Antonio Gustapane, 65 anni da compiere, si è insediato ufficialmente giovedì 18 gennaio, raccogliendo il testimone dal dottor Massimo Politi, procuratore facente funzioni negli ultimi quindici mesi.
La carriera
Nel suo curriculum ci sono sei anni alla Sorveglianza di Modena, e poi quasi trent’anni a Bologna, dove il magistrato si è occupato prevalentemente di inchieste riguardanti la pubblica amministrazione (Progetto Civis, sulla mobilità via tram, aeroporto di Bologna, cooperative rosse) e il terrorismo (un filone dell’inchiesta sulla strage alla stazione del 2 agosto 1980, e poi ancora l’indagine che ha portato al primo arresto sul suolo italiano di un foreign fighter). Nell’elenco figura anche l’attività per contrastare le occupazioni nell’ambiente degli anarco-insurrezionalisti: «Tutto smantellato».

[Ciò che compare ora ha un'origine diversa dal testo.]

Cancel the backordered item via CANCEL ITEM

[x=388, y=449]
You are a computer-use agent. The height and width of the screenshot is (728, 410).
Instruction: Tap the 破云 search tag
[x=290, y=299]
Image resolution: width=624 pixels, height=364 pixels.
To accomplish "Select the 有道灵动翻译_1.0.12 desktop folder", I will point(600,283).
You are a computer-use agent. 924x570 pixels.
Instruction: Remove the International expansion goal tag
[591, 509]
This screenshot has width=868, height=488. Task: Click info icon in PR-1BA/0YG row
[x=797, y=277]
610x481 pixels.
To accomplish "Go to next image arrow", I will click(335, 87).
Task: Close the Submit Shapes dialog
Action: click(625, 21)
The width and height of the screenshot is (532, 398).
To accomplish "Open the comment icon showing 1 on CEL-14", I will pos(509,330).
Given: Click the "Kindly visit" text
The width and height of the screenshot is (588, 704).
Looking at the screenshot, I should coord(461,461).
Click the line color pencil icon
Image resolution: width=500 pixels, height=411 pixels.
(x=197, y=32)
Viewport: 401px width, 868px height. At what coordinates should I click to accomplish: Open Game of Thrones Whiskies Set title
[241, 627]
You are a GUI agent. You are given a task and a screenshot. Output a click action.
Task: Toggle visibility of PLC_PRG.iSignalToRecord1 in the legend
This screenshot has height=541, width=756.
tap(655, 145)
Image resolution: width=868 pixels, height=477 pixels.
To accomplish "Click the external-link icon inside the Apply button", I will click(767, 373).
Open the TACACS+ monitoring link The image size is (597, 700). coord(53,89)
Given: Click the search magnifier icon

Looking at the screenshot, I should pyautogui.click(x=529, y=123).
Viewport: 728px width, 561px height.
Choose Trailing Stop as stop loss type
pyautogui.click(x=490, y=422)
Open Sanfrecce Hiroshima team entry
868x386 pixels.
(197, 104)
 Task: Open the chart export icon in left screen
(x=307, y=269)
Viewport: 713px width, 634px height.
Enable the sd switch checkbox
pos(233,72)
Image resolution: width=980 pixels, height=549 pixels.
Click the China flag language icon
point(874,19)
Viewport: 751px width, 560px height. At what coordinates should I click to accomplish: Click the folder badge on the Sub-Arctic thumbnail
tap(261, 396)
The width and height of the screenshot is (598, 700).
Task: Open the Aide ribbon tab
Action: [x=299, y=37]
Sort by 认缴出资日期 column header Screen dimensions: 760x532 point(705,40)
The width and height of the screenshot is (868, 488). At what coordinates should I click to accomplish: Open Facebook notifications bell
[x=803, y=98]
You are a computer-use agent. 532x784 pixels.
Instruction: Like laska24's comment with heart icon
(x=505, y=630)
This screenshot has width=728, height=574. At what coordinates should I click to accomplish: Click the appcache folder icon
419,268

Figlio di un magistrato che ha chiuso la carriera come procuratore generale a Trieste, cugini a loro volta in magistratura, nonni e zii avvocati: «Anche io avrei voluto fare l’avvocato, ma poi mi sono buttato sul concorso in magistratura».
La casa in città
Il nuovo procuratore è a Varese da due giorni, ed è nel capoluogo di provincia che intende svolgere il suo ultimo incarico prima del pensionamento, che scatterà tra cinque anni. Per questa ragione ha acquistato casa in città, come ha fatto sapere lui stesso, giovedì in tribunale, nel breve discorso d’insediamento, durante il quale il procuratore ha sottolineato l’importanza del dialogo con giudici e avvocati, le parti con cui si confronta ogni giorno chi svolge la funzione requirente.
Il ruolo del pm
Non è tutto per quanto riguarda i valori che orientano l’attività del nuovo procuratore, che ha alle spalle oltre quaranta pubblicazioni in tema di pubblico ministero, autonomia della magistratura, tutela ambientale: «Il pm, come promotore di giustizia, deve essere terzo ed imparziale davanti al giudice, nel rispetto del diritto di difesa previsto dalla Costituzione. Deve sempre tendere alla verità storica dei fatti, senza farsi condizionare da posizioni ideologiche».
L’ufficio e il tempo libero
L’obiettivo alla base del nuovo incarico è «garantire autonomia e indipendenza nell’esercizio delle funzioni da parte di tutti i componenti dell’ufficio». Scoprire Varese e conoscere i varesini sono invece i propositi per il tempo libero, che per il dottor Gustapane significa inoltre studio, lettura (Chandler, Simenon, Carofiglio se si parla di gialli) e momenti trascorsi in compagnia del proprio cocker: «Vivere con un animale domestico è il più potente antidepressivo».